2013 Grand Prix du Canada

Since I joined the Motorsport Club of Ottawa in 1997, I have wanted work at the Canadian Grand Prix at Circuit Gilles Villeneuve in Montreal. In our club’s 50th Anniversary book, there were many photos of MCO members working at the pinnacle event of Canadian motorsports.

This year, through my involvement with the IMSA Porsche GT3 Cup Challenge Canada, I have been able to work as a scrutineer and pit lane official during the 2013 Grand Prix du Canada weekend.

The weekend began on Wednesday when I drove to Montreal to help with the setup of the IMSA tech area. This involves setting up the car lift and scale, then levelling both (very difficult in this case because the pavement was sloped) and setting up the awning.
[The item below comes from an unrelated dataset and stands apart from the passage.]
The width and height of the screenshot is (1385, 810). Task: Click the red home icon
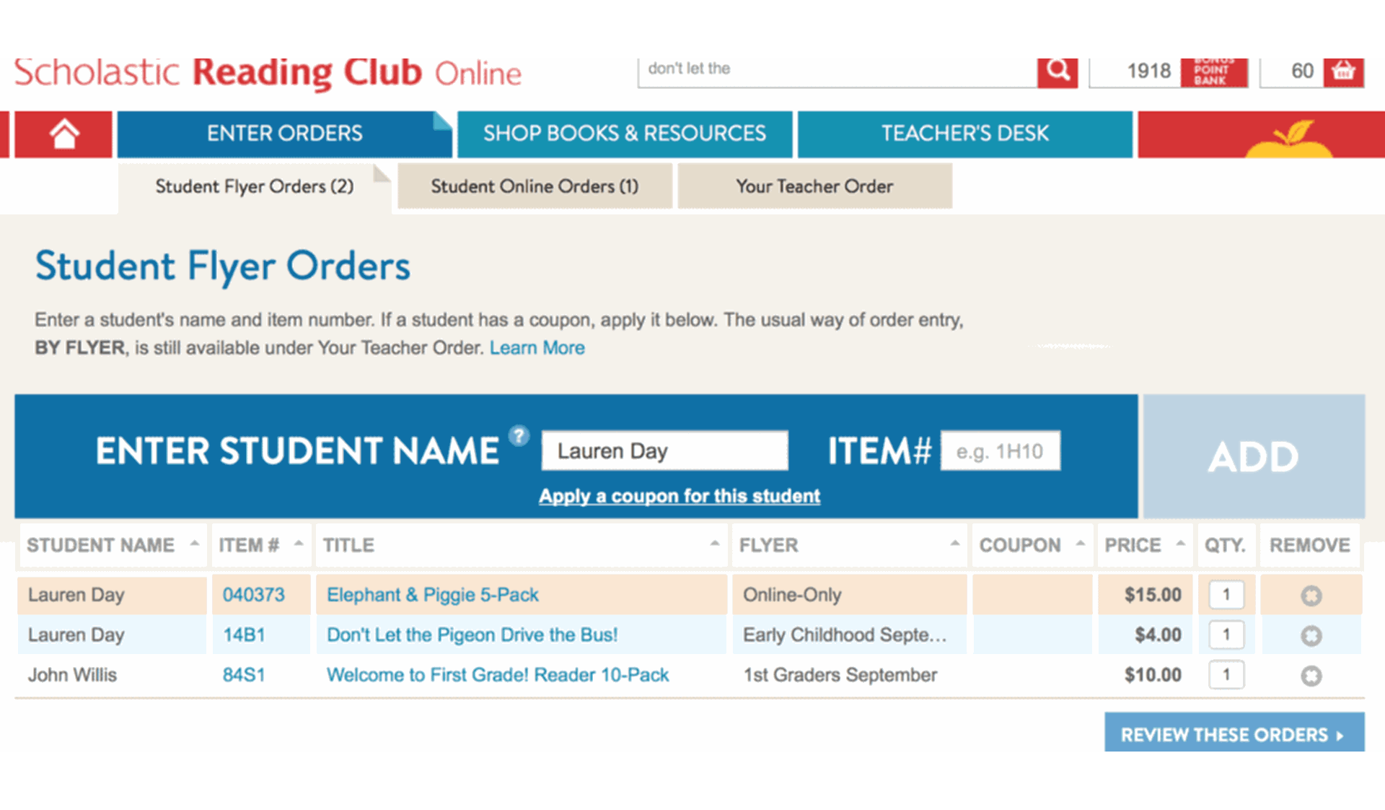click(63, 134)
On Thursday we completed our technical inspections of all competitor vehicles and driver safety equipment.

Friday was the first of the track sessions. This introduced me to the special procedures for the support series at Circuit Gilles Villeneuve. All the support series were paddocked north of the hairpin, at the far end of the island from the pits and starting grid. An hour before our session starts, we line up the cars on a false grid near the paddock, on the narrow road along the Olympic rowing basin. At 30 minutes before the session, we move the false grid further up the road to the next false grid area. This is right next to the track fence, so we could watch the other sessions, including one of the Formula-1 practice sessions.

Pit lane for the Porsche GT3 Cup Challenge Canada, 2013 Canadian Grand Prix weekend.
Pit lane for the Porsche GT3 Cup Challenge Canada, 2013 Canadian Grand Prix weekend.

Finally, when the previous session ends, we are ready to move to the pit lane. Moving from the last false grid area to pit lane is only possible via the track, so it can only be once all the vehicles in the previous session are off the track. If the previous session was another support series, they are moved out of pit lane and drive counter-race back to a different track exit near the first false grid area, at the same time as our series moves up into pit lane. As it is a long distance, no one can even walk to or from pit lane – they must be on golf cart or pit bike. There is no way to enter the pit lane without a Formula-1 paddock pass, and we were not issued with those valuable passes.


In pit lane, we had to stay on the right hand side, away from the Formula-1 garages. There was a row of pit lane marshals down the centre of pit lane keeping us away from the garages. All the pit equipment for the Porsche teams was pushed up against the outer pit lane wall.

But just being at the circuit and being in pit lane during the Formula-1 weekend was so amazing. I have wanted to be part of the weekend for so long.

Our final race was the last event before the Formula-1 race on Sunday. This meant we were told we had a hard cut-off time. Unfortunately the previous session had caused damage to the track guardrails, which delayed our start. The Clerk of the Course (Support Series), Cindy Armstrong, was able to get the Porsche GT3 Cup series most of our track time by pushing out the session end time.

The IMSA team, 2013 Canadian Grand Prix.
The IMSA team, 2013 Canadian Grand Prix.

After the final post-race technical inspection on Sunday, we started the teardown of the IMSA equipment and trailers. We got everything down and most equipment packed away when we walked over to the hairpin to watch the first few laps of the Formula-1 race. We left the island after that, while the race was still on; if we had not left then we would be forced to stay for 2 hours after the race before they allow cars on the exit bridges.

This weekend was a dream from me, to be part of a Formula-1 weekend.